Domain Validation SSL certificates are often free and offer the same level of security as Organization Validation and Extended Validation, so this is what we typically recommend for our clients. There are two major sources for DV certificates: Cloudflare and Let's Encrypt.
Cloudflare provides a multi-service speed/protection layer in front of your website, including free SSL, which is why it is our preferred recommendation. Included in their feature-set is a content delivery network (CDN), which has the added bonus of making your website faster. It does this by hosting your large website assets (files, images etc) on a distributed network of servers and then serving them from the server that is closest to the user. It also provides a firewall layer to detect possibly malicious users and prevent them from ever hitting your site, and most customers needs are met by their free tier.
It should be noted that Cloudflare approaches SSL a bit differently, by acting as a proxy server to serve your website over HTTPS instead of requiring your own dedicated SSL certificate on your server. If your eyes are glazing over as you read this, just know that Cloudflare is awesome and it’s usually the best option for SSL certificates and faster websites.

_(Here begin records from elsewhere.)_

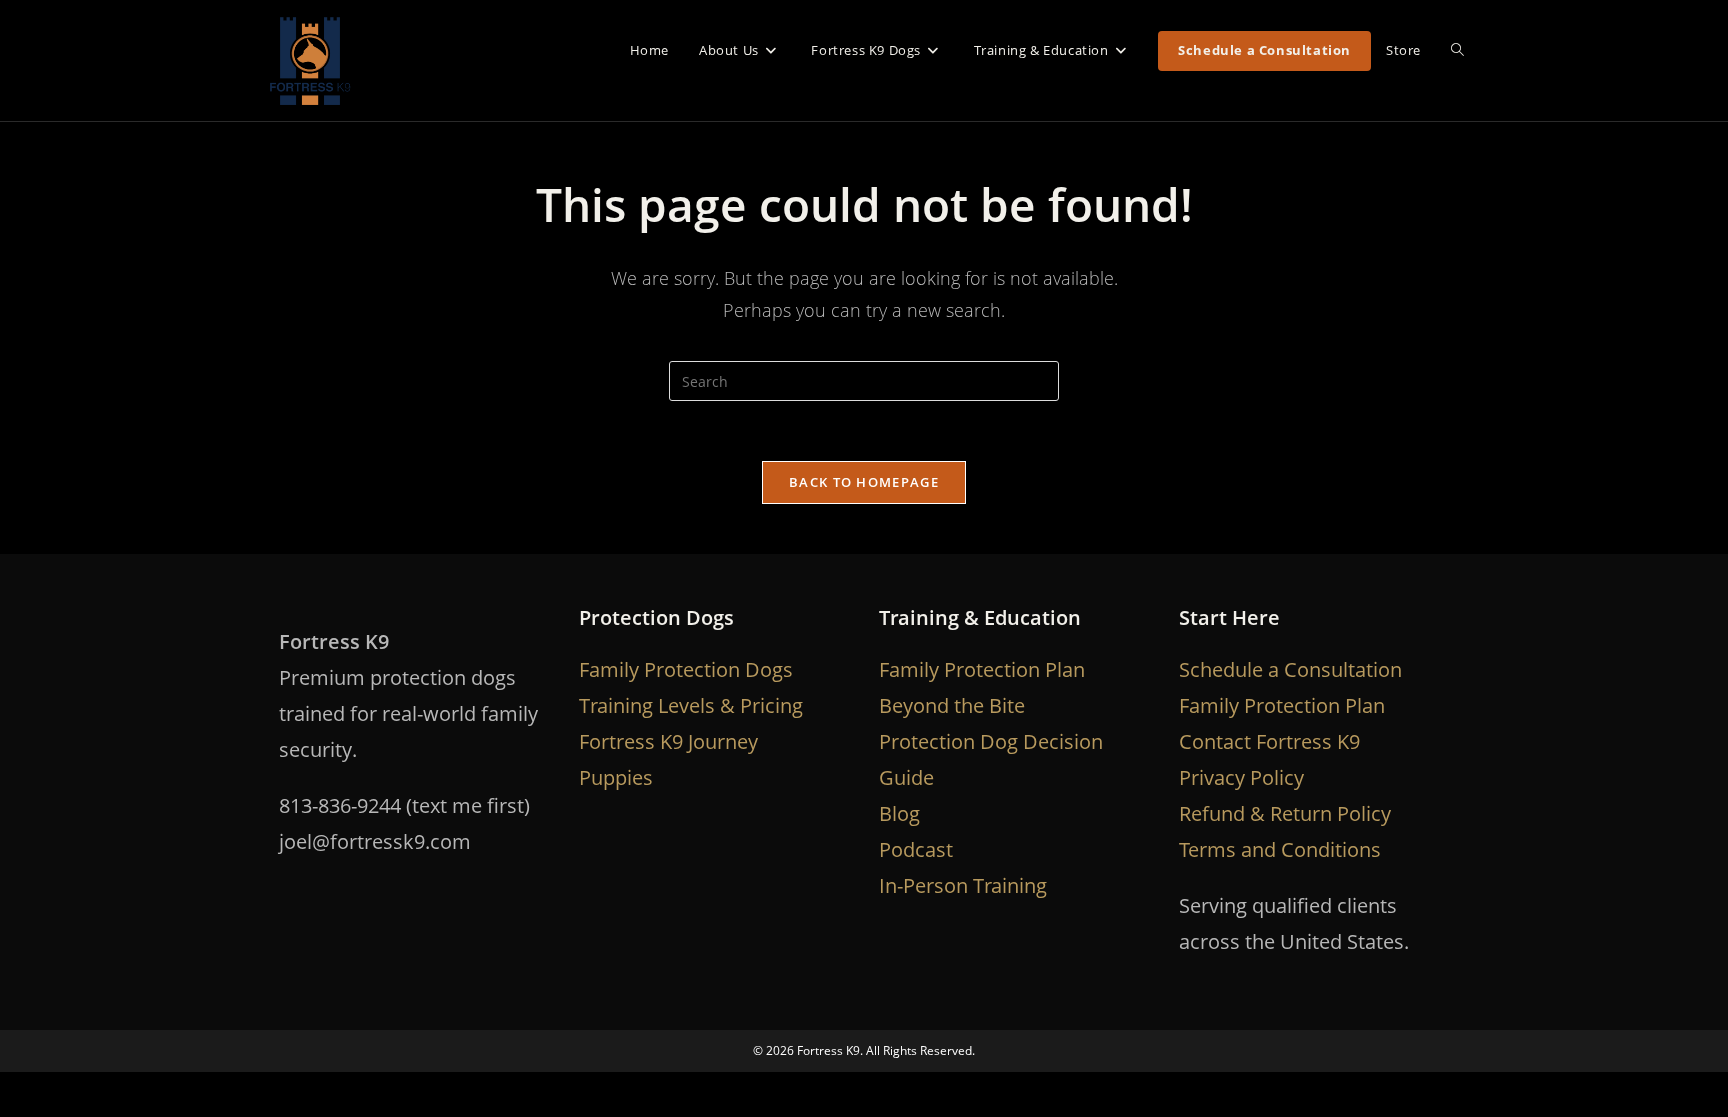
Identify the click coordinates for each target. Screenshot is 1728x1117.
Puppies (616, 777)
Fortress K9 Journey (668, 741)
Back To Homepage (864, 482)
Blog (899, 813)
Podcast (916, 849)
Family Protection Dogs (686, 669)
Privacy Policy (1241, 777)
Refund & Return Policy (1285, 813)
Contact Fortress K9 (1269, 741)
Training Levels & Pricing (691, 705)
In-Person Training (963, 885)
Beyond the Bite (952, 705)
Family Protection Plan (982, 669)
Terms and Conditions (1280, 849)
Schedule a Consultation (1290, 669)
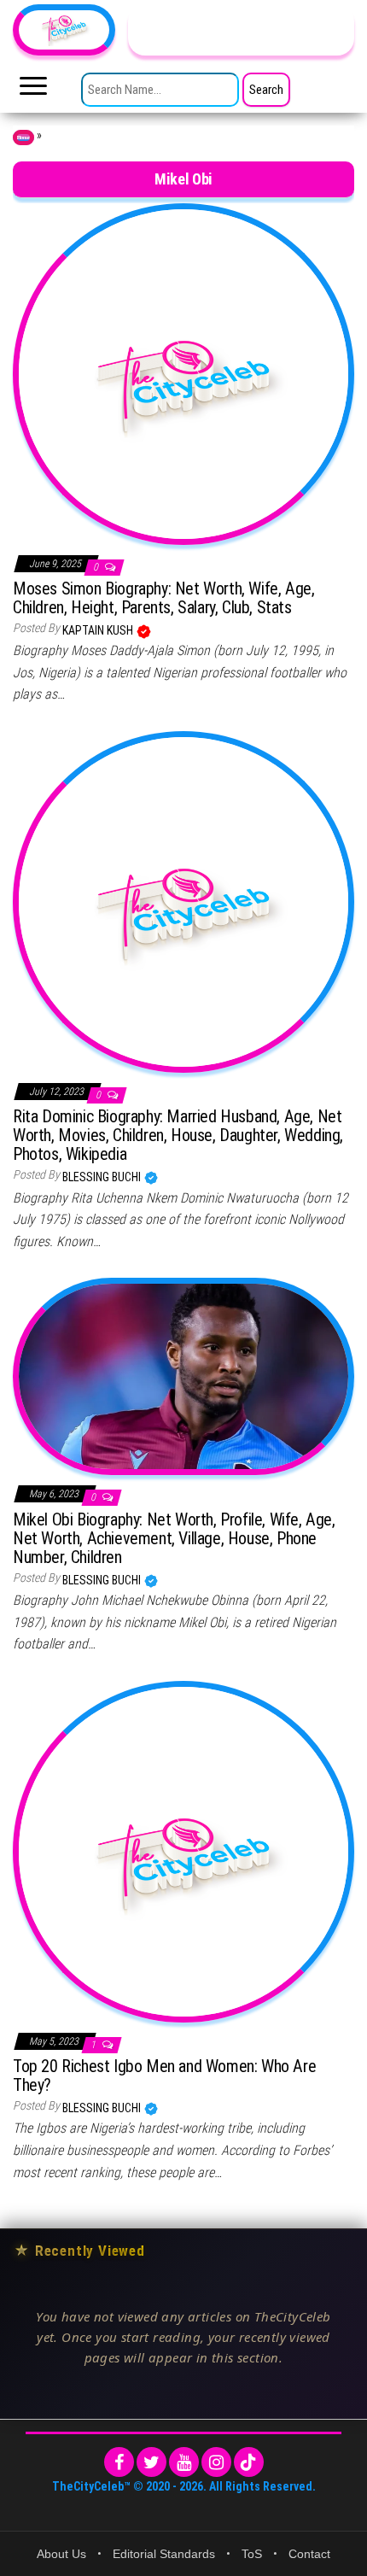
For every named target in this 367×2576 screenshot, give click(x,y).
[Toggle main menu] (33, 90)
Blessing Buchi (102, 1177)
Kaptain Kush (99, 630)
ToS (252, 2554)
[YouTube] (184, 2462)
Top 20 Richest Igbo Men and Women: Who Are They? (164, 2075)
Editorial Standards (164, 2554)
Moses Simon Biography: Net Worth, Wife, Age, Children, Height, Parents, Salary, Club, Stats (163, 598)
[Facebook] (119, 2462)
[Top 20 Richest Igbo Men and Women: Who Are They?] (183, 1850)
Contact (309, 2554)
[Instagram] (216, 2462)
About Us (61, 2554)
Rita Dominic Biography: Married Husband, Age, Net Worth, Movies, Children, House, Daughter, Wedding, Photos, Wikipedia (178, 1135)
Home (23, 137)
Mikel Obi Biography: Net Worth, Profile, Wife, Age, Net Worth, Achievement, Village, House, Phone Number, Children (174, 1538)
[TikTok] (249, 2462)
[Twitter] (151, 2462)
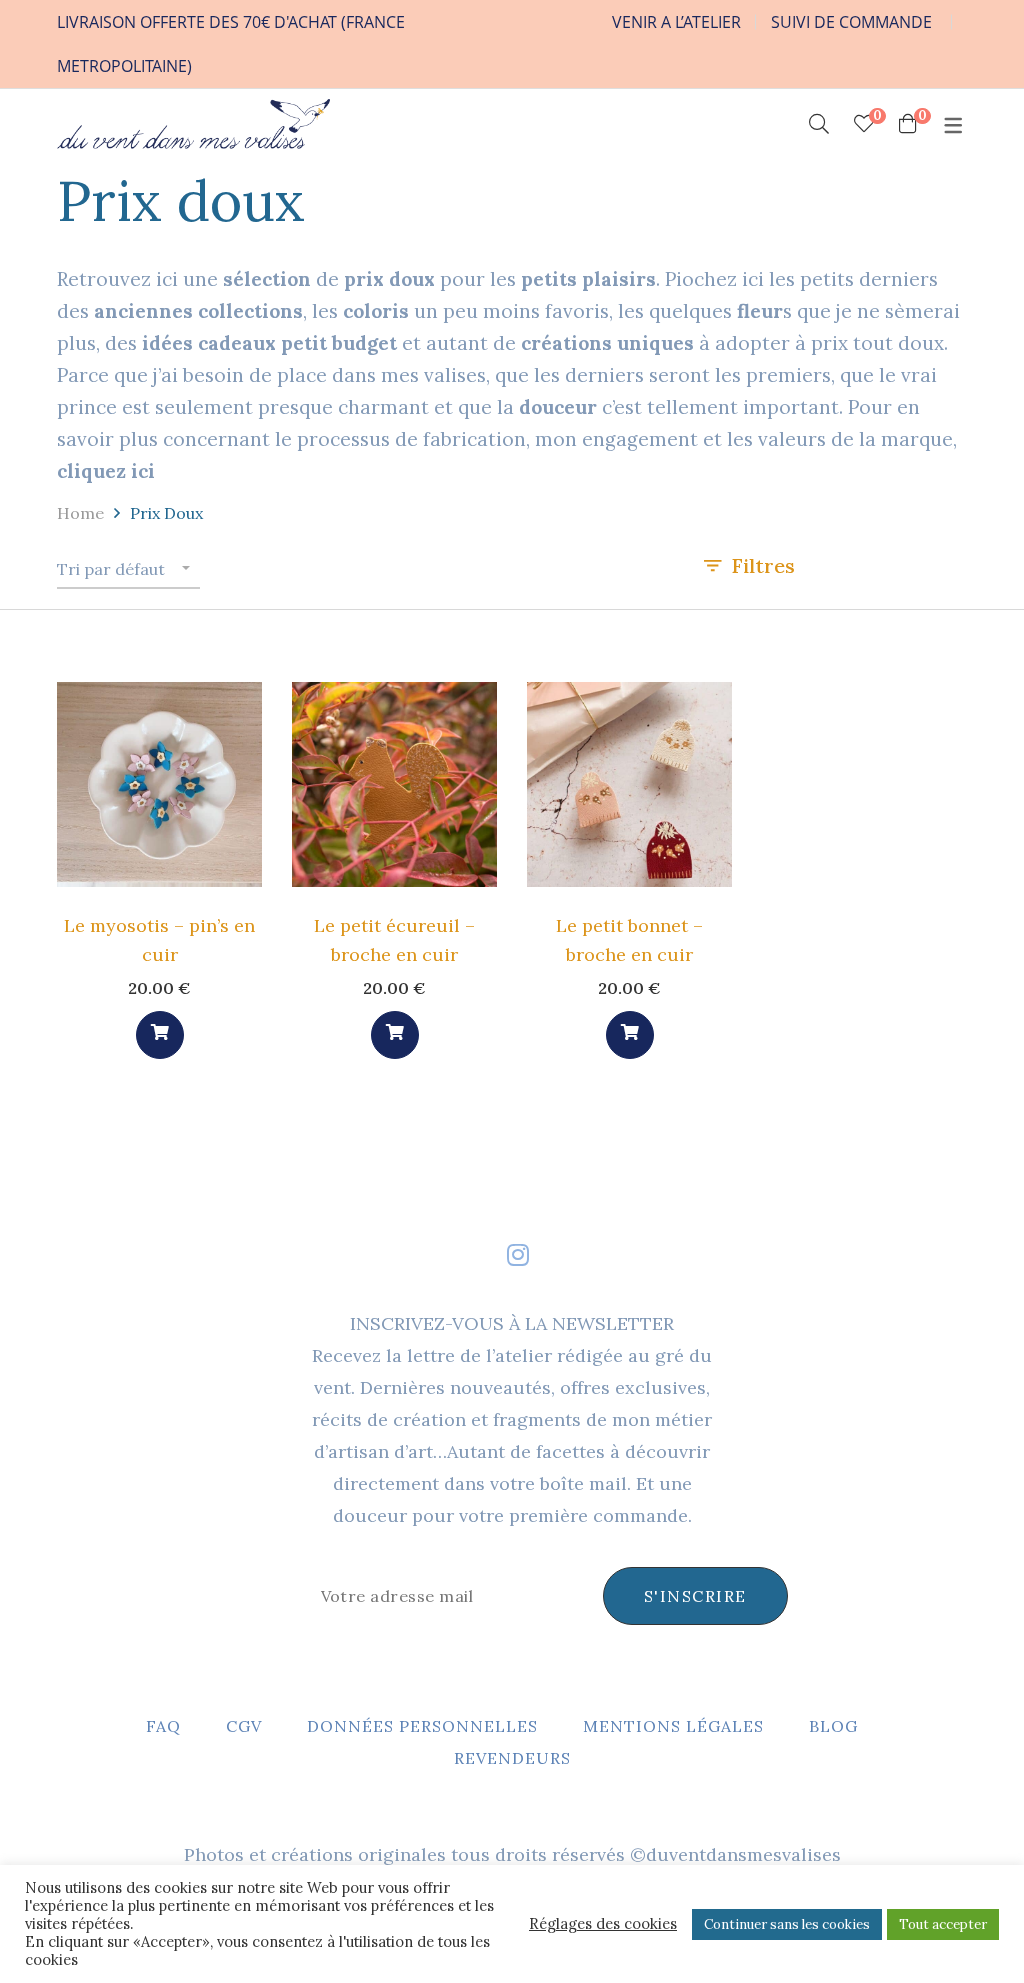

Let’s Encrypt is a great service from the Linux Foundation that provides SSL certificates for free, but depending on your web host it can require a little bit more web development knowledge to configure correctly. If your web host offers Let's Encrypt in their control panel, it's usually as simple as clicking a button and following a few steps. If your host doesn't offer this, or if you don't feel comfortable clicking around in the control panel, get in touch with us. We'll set up your SSL certificate for you.
Ensure the Site Is Secure
Once you've added an SSL certificate to your site, you'll want to be sure that everything is being served over HTTPS. You should set up a wildcard redirect to force any HTTP pages to redirect to HTTPS, for example http://www.coolrestaurant.com/menu would redirect to https://www.coolrestaurant.com/menu. You'll also need to check the site for "mixed content" warnings, which often happens when your site is referencing an image or a script that is hosted on another server insecurely. Fixing that issue is usually as simple as changing the code referencing the image from http:// to https://, so long as the server hosting that image or script has their own valid SSL.
As recently as a few years ago, adding SSL was costly and detrimental to performance, so it was generally reserved for websites dealing with private data and credit cards. These days, setting up SSL is simple, free, and performance is on par with unencrypted sites. There's no downside, and tons of benefit. If you haven't yet made the leap, now is the time.
Note: Throughout this post, we refer to "SSL" since this is still the most commonly used term in public discussion, but it would be more accurately referred to as "TLS", which is the modern successor to SSL.